Task statement
Write out the lines of the material from the line containing "Where should I click to: Open the 筛选" through the line containing "point(690,127)", both included, with no changes.

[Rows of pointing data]
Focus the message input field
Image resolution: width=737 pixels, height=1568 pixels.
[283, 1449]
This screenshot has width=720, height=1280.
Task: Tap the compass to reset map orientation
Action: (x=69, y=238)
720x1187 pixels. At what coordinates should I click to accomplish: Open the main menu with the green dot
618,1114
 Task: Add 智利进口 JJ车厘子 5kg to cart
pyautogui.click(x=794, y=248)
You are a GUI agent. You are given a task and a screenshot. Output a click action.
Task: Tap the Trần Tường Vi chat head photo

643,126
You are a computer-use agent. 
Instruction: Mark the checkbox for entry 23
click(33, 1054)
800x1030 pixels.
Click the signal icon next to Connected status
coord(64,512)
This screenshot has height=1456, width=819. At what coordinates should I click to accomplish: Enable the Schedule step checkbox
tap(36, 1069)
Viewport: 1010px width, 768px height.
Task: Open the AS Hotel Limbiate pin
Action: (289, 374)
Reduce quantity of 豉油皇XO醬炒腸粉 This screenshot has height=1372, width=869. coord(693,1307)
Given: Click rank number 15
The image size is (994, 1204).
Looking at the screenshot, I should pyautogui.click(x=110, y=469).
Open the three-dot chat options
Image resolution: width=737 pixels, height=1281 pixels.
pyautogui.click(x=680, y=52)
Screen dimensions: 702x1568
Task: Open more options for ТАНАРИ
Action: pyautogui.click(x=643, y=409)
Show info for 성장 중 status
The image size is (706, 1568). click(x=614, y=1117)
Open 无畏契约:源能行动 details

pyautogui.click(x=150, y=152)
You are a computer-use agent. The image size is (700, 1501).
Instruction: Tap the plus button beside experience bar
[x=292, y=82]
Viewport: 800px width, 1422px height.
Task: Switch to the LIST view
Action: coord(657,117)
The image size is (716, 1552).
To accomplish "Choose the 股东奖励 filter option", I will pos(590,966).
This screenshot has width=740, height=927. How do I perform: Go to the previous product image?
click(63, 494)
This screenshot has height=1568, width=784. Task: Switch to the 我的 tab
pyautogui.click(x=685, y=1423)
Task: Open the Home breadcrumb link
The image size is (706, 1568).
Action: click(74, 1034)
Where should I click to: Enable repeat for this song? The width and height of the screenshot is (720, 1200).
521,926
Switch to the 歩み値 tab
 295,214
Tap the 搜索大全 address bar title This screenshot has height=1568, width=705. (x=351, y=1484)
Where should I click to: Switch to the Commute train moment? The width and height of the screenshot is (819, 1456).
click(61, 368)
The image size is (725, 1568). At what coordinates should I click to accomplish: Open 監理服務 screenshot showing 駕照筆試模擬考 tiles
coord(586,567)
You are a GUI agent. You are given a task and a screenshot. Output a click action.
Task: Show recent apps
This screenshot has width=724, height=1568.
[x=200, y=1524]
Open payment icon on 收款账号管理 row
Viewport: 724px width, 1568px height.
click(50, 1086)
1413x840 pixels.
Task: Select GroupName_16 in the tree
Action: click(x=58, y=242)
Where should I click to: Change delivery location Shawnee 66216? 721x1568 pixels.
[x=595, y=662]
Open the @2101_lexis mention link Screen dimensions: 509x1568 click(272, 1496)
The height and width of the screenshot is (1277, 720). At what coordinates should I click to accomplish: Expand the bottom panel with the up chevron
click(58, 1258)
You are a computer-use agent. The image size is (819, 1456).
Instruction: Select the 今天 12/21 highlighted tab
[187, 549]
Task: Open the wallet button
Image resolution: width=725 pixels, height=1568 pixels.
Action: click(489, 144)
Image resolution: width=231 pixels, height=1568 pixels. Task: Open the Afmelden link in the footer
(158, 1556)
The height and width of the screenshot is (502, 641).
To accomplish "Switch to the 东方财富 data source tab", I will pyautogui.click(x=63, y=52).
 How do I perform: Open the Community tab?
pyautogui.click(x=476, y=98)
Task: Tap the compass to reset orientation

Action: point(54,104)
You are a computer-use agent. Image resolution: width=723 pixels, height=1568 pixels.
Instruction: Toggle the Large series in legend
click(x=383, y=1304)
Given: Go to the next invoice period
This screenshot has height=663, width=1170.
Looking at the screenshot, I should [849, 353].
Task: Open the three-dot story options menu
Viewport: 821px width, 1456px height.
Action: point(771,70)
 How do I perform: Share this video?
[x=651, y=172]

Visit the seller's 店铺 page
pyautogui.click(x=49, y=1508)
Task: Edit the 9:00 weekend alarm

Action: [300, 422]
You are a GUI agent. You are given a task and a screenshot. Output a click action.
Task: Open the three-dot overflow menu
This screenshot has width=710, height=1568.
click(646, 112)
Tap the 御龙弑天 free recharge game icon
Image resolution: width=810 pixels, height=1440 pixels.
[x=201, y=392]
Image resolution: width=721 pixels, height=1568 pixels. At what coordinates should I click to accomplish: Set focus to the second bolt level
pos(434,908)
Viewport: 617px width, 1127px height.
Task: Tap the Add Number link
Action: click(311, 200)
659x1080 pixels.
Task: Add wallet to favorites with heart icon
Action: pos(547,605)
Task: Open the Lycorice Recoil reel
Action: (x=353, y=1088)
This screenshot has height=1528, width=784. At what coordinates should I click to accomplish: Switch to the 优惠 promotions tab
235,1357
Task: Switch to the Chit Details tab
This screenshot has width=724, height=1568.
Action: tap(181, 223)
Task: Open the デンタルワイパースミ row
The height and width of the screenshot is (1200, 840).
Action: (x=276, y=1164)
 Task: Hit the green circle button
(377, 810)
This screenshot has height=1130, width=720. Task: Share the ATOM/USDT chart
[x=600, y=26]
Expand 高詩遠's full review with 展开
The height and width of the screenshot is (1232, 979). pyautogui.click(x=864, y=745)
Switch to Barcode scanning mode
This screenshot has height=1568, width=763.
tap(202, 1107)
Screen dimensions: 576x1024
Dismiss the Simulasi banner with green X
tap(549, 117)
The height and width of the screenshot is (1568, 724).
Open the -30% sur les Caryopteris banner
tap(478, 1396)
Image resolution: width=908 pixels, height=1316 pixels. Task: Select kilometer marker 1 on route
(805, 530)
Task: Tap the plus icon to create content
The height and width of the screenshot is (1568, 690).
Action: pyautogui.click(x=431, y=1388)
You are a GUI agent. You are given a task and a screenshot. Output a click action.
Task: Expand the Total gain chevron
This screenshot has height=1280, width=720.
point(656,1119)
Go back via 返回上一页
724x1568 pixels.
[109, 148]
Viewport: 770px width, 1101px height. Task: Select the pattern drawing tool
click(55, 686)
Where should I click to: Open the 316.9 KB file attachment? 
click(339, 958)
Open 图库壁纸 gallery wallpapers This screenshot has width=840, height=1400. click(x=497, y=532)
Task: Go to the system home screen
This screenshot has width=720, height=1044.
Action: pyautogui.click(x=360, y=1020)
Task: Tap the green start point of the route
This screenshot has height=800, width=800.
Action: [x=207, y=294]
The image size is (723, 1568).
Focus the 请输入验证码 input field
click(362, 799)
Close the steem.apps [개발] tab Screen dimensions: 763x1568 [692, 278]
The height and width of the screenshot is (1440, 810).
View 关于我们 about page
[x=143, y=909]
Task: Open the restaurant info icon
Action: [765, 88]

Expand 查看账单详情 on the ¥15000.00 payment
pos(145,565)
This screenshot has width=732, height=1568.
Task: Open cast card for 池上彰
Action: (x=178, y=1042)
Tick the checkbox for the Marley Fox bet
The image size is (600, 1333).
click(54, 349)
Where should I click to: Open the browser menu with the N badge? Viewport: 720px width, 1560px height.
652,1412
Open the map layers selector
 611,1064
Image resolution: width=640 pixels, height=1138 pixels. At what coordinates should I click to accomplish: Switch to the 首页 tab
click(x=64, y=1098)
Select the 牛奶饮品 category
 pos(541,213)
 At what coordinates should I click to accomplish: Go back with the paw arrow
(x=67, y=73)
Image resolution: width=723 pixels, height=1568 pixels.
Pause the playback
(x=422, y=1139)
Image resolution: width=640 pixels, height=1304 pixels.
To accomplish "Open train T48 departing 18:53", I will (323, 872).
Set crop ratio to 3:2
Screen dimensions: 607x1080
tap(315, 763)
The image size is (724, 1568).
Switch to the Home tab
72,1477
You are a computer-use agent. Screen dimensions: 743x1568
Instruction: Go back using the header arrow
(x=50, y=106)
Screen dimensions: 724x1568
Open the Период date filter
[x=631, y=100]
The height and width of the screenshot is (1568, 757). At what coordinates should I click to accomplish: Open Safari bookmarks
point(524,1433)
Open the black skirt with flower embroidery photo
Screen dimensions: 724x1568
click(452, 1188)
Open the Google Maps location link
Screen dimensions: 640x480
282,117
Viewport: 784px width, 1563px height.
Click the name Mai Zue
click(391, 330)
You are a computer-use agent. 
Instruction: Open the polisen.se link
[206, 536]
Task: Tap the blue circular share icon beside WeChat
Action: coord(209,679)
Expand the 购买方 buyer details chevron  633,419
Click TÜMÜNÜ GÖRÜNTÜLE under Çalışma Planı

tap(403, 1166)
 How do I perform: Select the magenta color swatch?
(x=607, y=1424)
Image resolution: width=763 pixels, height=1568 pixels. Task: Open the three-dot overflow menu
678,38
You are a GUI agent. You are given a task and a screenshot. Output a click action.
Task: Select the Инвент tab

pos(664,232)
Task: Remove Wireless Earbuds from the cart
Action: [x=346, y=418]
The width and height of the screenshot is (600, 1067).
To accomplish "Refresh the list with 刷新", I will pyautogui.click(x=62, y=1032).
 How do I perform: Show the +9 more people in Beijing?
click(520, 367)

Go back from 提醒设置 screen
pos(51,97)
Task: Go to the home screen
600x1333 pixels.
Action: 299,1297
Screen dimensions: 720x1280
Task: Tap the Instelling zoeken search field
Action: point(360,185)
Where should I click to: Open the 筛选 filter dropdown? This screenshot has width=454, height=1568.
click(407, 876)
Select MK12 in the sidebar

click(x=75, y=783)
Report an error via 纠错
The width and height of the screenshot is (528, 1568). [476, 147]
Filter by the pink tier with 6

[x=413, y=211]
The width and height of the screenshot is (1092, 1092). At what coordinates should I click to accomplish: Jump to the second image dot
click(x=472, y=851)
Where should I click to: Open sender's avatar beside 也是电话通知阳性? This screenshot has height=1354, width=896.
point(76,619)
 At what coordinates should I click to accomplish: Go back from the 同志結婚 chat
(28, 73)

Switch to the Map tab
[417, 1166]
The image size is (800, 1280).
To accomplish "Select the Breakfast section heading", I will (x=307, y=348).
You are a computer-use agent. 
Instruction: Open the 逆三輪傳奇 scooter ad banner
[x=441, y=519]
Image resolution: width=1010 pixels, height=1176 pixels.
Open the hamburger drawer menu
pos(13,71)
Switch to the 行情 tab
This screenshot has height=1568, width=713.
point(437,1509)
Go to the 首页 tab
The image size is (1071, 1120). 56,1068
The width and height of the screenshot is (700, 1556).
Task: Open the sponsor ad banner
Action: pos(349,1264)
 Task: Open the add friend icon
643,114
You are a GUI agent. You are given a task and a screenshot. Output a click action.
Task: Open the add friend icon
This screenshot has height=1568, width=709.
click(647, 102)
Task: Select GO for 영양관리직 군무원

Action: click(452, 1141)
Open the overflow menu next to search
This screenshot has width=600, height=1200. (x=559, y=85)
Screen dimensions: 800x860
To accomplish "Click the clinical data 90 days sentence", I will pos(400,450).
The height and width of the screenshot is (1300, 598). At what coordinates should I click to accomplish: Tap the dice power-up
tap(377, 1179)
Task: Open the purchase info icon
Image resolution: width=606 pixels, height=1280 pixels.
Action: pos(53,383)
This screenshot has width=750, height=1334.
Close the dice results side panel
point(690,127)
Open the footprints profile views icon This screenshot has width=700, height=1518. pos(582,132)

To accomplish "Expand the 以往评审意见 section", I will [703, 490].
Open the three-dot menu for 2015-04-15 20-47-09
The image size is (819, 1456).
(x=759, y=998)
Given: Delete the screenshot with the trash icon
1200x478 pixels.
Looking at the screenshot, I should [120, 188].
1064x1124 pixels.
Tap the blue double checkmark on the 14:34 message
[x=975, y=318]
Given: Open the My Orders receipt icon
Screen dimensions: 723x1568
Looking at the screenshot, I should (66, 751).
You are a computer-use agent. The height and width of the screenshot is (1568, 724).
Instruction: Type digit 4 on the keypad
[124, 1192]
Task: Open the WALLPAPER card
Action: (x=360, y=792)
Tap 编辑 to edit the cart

Solution to the exercise
Where should I click to: Open the 筛选 filter dropdown? This screenshot has width=454, height=1568.
click(407, 876)
Select MK12 in the sidebar

click(x=75, y=783)
Report an error via 纠错
The width and height of the screenshot is (528, 1568). [476, 147]
Filter by the pink tier with 6

[x=413, y=211]
The width and height of the screenshot is (1092, 1092). At what coordinates should I click to accomplish: Jump to the second image dot
click(x=472, y=851)
Where should I click to: Open sender's avatar beside 也是电话通知阳性? This screenshot has height=1354, width=896.
point(76,619)
 At what coordinates should I click to accomplish: Go back from the 同志結婚 chat
(28, 73)

Switch to the Map tab
[417, 1166]
The image size is (800, 1280).
To accomplish "Select the Breakfast section heading", I will (x=307, y=348).
You are a computer-use agent. 
Instruction: Open the 逆三輪傳奇 scooter ad banner
[x=441, y=519]
Image resolution: width=1010 pixels, height=1176 pixels.
Open the hamburger drawer menu
pos(13,71)
Switch to the 行情 tab
This screenshot has height=1568, width=713.
point(437,1509)
Go to the 首页 tab
The image size is (1071, 1120). 56,1068
The width and height of the screenshot is (700, 1556).
Task: Open the sponsor ad banner
Action: pos(349,1264)
 Task: Open the add friend icon
643,114
You are a GUI agent. You are given a task and a screenshot. Output a click action.
Task: Open the add friend icon
This screenshot has height=1568, width=709.
click(647, 102)
Task: Select GO for 영양관리직 군무원

Action: click(452, 1141)
Open the overflow menu next to search
This screenshot has width=600, height=1200. (x=559, y=85)
Screen dimensions: 800x860
To accomplish "Click the clinical data 90 days sentence", I will pos(400,450).
The height and width of the screenshot is (1300, 598). At what coordinates should I click to accomplish: Tap the dice power-up
tap(377, 1179)
Task: Open the purchase info icon
Image resolution: width=606 pixels, height=1280 pixels.
Action: pos(53,383)
This screenshot has width=750, height=1334.
Close the dice results side panel
point(690,127)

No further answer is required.